Works Featuring or Referencing Tarrare

  • The X-Files: Rob Roberts, Monster of the Week in the episode "Hungry", is inspired by Tarrare: a human with abnormal physical features and an overwhelming compulsion to eat. In Roberts' case, his physical mutations make him look like a humanoid shark, with black eyes, hairless grey flesh, and rows of sharp teeth (which he conceals with wigs and prosthetics). He manages to be a bit more functional than Tarrare was, due to access to therapy and medication unavailable in the 18th century, but ultimately he finds he cannot control his cravings and ends up committing Suicide by Cop rather than kill more people.
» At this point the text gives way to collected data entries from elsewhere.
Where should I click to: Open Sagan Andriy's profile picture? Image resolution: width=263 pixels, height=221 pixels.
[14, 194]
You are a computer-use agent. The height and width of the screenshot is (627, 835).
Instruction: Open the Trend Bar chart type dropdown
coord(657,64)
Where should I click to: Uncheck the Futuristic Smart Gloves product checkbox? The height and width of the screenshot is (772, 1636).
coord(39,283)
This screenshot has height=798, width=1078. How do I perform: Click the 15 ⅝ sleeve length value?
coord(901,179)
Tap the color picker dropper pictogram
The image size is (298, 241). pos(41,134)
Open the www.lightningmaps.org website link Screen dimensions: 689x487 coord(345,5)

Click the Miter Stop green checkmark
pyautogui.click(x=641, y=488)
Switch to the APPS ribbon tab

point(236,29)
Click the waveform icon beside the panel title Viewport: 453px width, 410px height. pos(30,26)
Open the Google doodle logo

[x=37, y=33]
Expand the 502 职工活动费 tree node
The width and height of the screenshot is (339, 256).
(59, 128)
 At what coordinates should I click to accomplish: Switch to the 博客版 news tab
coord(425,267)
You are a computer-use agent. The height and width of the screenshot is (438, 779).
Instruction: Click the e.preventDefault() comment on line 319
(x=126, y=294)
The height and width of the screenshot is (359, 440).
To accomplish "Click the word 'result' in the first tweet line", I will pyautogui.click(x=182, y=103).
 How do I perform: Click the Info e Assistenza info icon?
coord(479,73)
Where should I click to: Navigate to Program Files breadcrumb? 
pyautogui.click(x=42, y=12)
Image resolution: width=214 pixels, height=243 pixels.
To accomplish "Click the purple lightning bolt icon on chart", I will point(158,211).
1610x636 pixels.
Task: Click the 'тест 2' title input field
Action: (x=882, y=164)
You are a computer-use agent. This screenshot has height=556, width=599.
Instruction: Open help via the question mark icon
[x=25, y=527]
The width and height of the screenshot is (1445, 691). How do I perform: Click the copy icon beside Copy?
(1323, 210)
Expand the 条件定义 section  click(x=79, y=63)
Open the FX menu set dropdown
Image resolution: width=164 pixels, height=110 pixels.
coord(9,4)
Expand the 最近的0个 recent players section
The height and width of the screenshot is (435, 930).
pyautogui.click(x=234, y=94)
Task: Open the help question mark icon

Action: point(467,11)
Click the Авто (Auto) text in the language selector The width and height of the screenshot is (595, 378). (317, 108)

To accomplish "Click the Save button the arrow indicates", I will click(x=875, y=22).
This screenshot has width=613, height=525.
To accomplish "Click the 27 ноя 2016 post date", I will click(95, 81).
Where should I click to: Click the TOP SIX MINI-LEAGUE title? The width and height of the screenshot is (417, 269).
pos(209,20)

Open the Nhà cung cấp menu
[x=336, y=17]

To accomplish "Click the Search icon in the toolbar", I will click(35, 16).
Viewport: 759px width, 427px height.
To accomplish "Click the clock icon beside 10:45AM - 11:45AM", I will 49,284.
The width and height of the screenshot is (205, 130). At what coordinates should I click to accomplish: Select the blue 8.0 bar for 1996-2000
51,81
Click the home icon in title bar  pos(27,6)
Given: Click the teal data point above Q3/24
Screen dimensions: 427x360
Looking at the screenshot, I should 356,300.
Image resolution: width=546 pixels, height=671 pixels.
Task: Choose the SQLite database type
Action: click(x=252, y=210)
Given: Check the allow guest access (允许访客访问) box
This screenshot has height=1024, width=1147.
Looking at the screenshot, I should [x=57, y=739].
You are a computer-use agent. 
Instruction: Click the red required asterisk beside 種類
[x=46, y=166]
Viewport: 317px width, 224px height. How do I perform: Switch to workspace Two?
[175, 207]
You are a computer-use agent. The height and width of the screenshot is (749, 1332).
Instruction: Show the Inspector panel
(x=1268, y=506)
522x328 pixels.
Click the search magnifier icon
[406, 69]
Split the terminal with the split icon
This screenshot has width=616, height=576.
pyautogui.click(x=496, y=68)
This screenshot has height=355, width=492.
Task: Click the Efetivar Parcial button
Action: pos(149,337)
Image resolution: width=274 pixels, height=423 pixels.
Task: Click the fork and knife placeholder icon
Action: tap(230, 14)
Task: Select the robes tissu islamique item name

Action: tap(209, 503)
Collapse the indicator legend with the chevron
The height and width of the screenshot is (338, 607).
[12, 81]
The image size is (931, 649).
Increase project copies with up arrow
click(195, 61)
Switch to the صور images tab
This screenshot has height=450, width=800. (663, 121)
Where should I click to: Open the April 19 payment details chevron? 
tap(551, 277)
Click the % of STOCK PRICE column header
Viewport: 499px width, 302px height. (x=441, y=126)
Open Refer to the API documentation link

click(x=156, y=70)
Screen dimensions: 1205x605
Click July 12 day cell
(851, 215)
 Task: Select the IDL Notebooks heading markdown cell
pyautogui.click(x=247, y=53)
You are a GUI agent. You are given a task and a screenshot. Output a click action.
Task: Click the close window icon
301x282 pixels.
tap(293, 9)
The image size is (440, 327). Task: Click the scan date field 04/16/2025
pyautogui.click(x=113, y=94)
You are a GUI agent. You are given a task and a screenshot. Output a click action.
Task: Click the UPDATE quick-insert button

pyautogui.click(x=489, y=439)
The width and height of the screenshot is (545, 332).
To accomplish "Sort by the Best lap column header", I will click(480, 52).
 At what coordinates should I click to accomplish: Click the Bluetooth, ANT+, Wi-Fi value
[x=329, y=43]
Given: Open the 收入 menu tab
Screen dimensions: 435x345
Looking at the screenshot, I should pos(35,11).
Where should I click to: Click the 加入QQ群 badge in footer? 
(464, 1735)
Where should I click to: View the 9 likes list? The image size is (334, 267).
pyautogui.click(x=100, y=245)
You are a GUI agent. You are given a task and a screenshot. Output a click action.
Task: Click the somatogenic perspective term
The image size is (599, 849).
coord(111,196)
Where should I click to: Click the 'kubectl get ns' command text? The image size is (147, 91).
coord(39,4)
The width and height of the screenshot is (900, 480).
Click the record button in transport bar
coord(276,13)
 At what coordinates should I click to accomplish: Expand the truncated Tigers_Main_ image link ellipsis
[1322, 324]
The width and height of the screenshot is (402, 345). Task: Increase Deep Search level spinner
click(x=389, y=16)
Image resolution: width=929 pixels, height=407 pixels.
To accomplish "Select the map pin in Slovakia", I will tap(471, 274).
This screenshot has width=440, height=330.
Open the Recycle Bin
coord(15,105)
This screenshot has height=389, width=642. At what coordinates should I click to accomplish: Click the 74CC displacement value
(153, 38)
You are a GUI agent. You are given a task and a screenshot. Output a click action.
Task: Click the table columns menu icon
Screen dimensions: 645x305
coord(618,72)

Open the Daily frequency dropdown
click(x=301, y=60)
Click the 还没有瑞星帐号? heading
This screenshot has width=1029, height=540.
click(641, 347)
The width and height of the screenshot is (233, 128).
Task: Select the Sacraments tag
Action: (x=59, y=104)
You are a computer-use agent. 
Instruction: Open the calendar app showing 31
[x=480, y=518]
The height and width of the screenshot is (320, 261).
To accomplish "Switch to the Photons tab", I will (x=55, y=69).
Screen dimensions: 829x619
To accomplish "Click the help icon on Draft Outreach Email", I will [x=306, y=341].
  • Swallow the Stars, an opera written by American composer Patricia Wallinga, uses the true story of Tarrare as a springboard for a more fantastical tale.
  • Appears in an episode of Less is Morgue, wherein he is very insistent that he didn't eat that baby...
  • The British theatrical musical The Depraved Appetite of Tarrare the Freak, which depicts Tarrare as a very creepy singing puppet.
  • Featured in an episode of Sam O'Nella Academy, "The Hungriest Man in History".